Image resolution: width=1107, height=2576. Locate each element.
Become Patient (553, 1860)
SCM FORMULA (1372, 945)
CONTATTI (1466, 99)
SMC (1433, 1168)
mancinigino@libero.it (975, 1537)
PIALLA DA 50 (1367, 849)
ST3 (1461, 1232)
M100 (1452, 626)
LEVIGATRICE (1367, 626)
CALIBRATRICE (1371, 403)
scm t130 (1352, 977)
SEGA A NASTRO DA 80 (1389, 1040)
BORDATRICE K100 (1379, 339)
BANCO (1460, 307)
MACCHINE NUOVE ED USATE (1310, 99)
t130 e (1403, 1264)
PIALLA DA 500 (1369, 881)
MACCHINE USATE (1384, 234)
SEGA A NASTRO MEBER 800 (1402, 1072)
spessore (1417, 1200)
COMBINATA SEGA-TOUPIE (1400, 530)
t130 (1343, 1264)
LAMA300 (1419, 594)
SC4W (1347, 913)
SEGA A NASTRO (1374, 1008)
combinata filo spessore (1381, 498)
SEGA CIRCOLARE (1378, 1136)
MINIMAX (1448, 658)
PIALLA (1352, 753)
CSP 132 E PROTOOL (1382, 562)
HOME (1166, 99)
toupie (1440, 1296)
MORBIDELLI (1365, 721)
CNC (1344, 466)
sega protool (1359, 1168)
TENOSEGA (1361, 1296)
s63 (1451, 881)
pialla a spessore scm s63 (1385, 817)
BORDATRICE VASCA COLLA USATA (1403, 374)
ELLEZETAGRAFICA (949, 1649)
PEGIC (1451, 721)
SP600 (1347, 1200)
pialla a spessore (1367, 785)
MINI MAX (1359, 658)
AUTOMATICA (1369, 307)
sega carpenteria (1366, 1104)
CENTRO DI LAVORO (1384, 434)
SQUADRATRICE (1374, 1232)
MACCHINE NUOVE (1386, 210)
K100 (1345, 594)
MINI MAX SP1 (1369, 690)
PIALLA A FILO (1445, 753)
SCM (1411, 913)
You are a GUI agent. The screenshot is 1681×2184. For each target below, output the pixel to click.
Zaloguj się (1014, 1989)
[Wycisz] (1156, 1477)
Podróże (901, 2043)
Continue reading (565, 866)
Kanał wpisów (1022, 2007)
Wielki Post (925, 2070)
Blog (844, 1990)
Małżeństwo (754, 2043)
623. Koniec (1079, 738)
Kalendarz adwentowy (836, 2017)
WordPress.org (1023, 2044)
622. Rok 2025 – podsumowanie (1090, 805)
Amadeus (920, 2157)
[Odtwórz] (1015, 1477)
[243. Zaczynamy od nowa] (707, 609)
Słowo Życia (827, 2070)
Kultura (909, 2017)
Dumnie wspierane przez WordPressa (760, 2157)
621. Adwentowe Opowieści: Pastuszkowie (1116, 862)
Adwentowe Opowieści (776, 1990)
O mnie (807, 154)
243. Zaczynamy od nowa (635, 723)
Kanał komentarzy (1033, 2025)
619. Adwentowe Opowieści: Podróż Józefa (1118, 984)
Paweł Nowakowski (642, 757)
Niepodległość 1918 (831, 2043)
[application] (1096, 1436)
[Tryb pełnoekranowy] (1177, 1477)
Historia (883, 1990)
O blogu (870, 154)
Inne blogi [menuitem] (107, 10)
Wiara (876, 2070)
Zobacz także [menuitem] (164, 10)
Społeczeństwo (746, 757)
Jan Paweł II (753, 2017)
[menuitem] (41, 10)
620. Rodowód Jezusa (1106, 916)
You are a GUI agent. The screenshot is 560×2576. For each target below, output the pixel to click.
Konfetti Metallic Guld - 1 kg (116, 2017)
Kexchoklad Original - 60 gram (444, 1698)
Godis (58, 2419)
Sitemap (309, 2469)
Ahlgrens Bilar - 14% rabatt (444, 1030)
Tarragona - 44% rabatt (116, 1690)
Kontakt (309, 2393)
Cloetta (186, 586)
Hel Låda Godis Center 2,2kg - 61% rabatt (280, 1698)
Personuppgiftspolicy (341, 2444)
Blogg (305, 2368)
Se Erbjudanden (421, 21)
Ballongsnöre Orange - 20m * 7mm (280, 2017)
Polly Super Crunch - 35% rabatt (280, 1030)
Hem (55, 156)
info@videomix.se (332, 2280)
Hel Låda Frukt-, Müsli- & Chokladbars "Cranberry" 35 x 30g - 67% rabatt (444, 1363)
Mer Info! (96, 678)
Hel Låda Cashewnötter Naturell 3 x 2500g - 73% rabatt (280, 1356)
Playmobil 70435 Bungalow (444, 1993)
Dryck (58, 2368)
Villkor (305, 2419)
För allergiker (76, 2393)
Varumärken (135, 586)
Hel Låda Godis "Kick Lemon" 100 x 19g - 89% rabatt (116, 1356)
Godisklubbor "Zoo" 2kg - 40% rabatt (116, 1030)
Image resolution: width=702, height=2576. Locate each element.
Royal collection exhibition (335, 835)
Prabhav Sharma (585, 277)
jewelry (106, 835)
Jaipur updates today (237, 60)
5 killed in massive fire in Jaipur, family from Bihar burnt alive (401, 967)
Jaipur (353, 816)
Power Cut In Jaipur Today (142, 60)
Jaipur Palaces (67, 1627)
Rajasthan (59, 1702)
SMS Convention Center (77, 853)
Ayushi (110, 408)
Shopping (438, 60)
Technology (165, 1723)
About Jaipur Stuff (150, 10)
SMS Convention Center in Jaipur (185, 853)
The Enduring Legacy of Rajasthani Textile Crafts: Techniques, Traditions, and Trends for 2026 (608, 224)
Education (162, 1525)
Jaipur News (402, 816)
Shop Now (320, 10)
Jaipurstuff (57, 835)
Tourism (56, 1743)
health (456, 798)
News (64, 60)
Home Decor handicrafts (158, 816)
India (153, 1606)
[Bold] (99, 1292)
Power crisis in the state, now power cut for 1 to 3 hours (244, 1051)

····················

ASSIGNMENT |
Would you output the full listing exactly as it stands?

SOLUTION TO THE PROBLEM |
Image resolution: width=1107, height=2576. Locate each element.
Become Patient (553, 1860)
SCM FORMULA (1372, 945)
CONTATTI (1466, 99)
SMC (1433, 1168)
mancinigino@libero.it (975, 1537)
PIALLA DA 50 (1367, 849)
ST3 (1461, 1232)
M100 (1452, 626)
LEVIGATRICE (1367, 626)
CALIBRATRICE (1371, 403)
scm t130 (1352, 977)
SEGA A NASTRO DA 80 (1389, 1040)
BORDATRICE K100 (1379, 339)
BANCO (1460, 307)
MACCHINE NUOVE ED USATE (1310, 99)
t130 e (1403, 1264)
PIALLA DA 500 (1369, 881)
MACCHINE USATE (1384, 234)
SEGA A NASTRO MEBER 800 (1402, 1072)
spessore (1417, 1200)
COMBINATA SEGA-TOUPIE (1400, 530)
t130 (1343, 1264)
LAMA300 (1419, 594)
SC4W (1347, 913)
SEGA A NASTRO (1374, 1008)
combinata filo spessore (1381, 498)
SEGA CIRCOLARE (1378, 1136)
MINIMAX (1448, 658)
PIALLA (1352, 753)
CSP 132 E PROTOOL (1382, 562)
HOME (1166, 99)
toupie (1440, 1296)
MORBIDELLI (1365, 721)
CNC (1344, 466)
sega protool (1359, 1168)
TENOSEGA (1361, 1296)
s63 (1451, 881)
pialla a spessore scm s63 (1385, 817)
BORDATRICE VASCA COLLA USATA (1403, 374)
ELLEZETAGRAFICA (949, 1649)
PEGIC (1451, 721)
SP600 (1347, 1200)
pialla a spessore (1367, 785)
MINI MAX (1359, 658)
AUTOMATICA (1369, 307)
sega carpenteria (1366, 1104)
CENTRO DI LAVORO (1384, 434)
SQUADRATRICE (1374, 1232)
MACCHINE NUOVE (1386, 210)
K100 (1345, 594)
MINI MAX SP1 (1369, 690)
PIALLA A FILO (1445, 753)
SCM (1411, 913)
You are a GUI agent. The screenshot is 1681×2184. For each target below, output the pixel to click.
Zaloguj się (1014, 1989)
[Wycisz] (1156, 1477)
Podróże (901, 2043)
Continue reading (565, 866)
Kanał wpisów (1022, 2007)
Wielki Post (925, 2070)
Blog (844, 1990)
Małżeństwo (754, 2043)
623. Koniec (1079, 738)
Kalendarz adwentowy (836, 2017)
WordPress.org (1023, 2044)
622. Rok 2025 – podsumowanie (1090, 805)
Amadeus (920, 2157)
[Odtwórz] (1015, 1477)
[243. Zaczynamy od nowa] (707, 609)
Słowo Życia (827, 2070)
Kultura (909, 2017)
Dumnie wspierane przez WordPressa (760, 2157)
621. Adwentowe Opowieści: Pastuszkowie (1116, 862)
Adwentowe Opowieści (776, 1990)
O mnie (807, 154)
243. Zaczynamy od nowa (635, 723)
Kanał komentarzy (1033, 2025)
619. Adwentowe Opowieści: Podróż Józefa (1118, 984)
Paweł Nowakowski (642, 757)
Niepodległość 1918 (831, 2043)
[application] (1096, 1436)
[Tryb pełnoekranowy] (1177, 1477)
Historia (883, 1990)
O blogu (870, 154)
Inne blogi [menuitem] (107, 10)
Wiara (876, 2070)
Zobacz także [menuitem] (164, 10)
Społeczeństwo (746, 757)
Jan Paweł II (753, 2017)
[menuitem] (41, 10)
620. Rodowód Jezusa (1106, 916)
You are a GUI agent. The screenshot is 560×2576. For each target below, output the pixel to click.
Konfetti Metallic Guld - 1 kg (116, 2017)
Kexchoklad Original - 60 gram (444, 1698)
Godis (58, 2419)
Sitemap (309, 2469)
Ahlgrens Bilar - 14% rabatt (444, 1030)
Tarragona - 44% rabatt (116, 1690)
Kontakt (309, 2393)
Cloetta (186, 586)
Hel Låda Godis Center 2,2kg - 61% rabatt (280, 1698)
Personuppgiftspolicy (341, 2444)
Blogg (305, 2368)
Se Erbjudanden (421, 21)
Ballongsnöre Orange - 20m * 7mm (280, 2017)
Polly Super Crunch - 35% rabatt (280, 1030)
Hem (55, 156)
info@videomix.se (332, 2280)
Hel Låda Frukt-, Müsli- & Chokladbars "Cranberry" 35 x 30g - 67% rabatt (444, 1363)
Mer Info! (96, 678)
Hel Låda Cashewnötter Naturell 3 x 2500g - 73% rabatt (280, 1356)
Playmobil 70435 Bungalow (444, 1993)
Dryck (58, 2368)
Villkor (305, 2419)
För allergiker (76, 2393)
Varumärken (135, 586)
Hel Låda Godis "Kick Lemon" 100 x 19g - 89% rabatt (116, 1356)
Godisklubbor "Zoo" 2kg - 40% rabatt (116, 1030)
Image resolution: width=702, height=2576. Locate each element.
Royal collection exhibition (335, 835)
Prabhav Sharma (585, 277)
jewelry (106, 835)
Jaipur updates today (237, 60)
5 killed in massive fire in Jaipur, family from Bihar burnt alive (401, 967)
Jaipur (353, 816)
Power Cut In Jaipur Today (142, 60)
Jaipur Palaces (67, 1627)
Rajasthan (59, 1702)
SMS Convention Center (77, 853)
Ayushi (110, 408)
Shopping (438, 60)
Technology (165, 1723)
About Jaipur Stuff (150, 10)
SMS Convention Center in Jaipur (185, 853)
The Enduring Legacy of Rajasthani Textile Crafts: Techniques, Traditions, and Trends for 2026 (608, 224)
Education (162, 1525)
Jaipur News (402, 816)
Shop Now (320, 10)
Jaipurstuff (57, 835)
Tourism (56, 1743)
health (456, 798)
News (64, 60)
Home Decor handicrafts (158, 816)
India (153, 1606)
[Bold] (99, 1292)
Power crisis in the state, now power cut for 1 to 3 hours (244, 1051)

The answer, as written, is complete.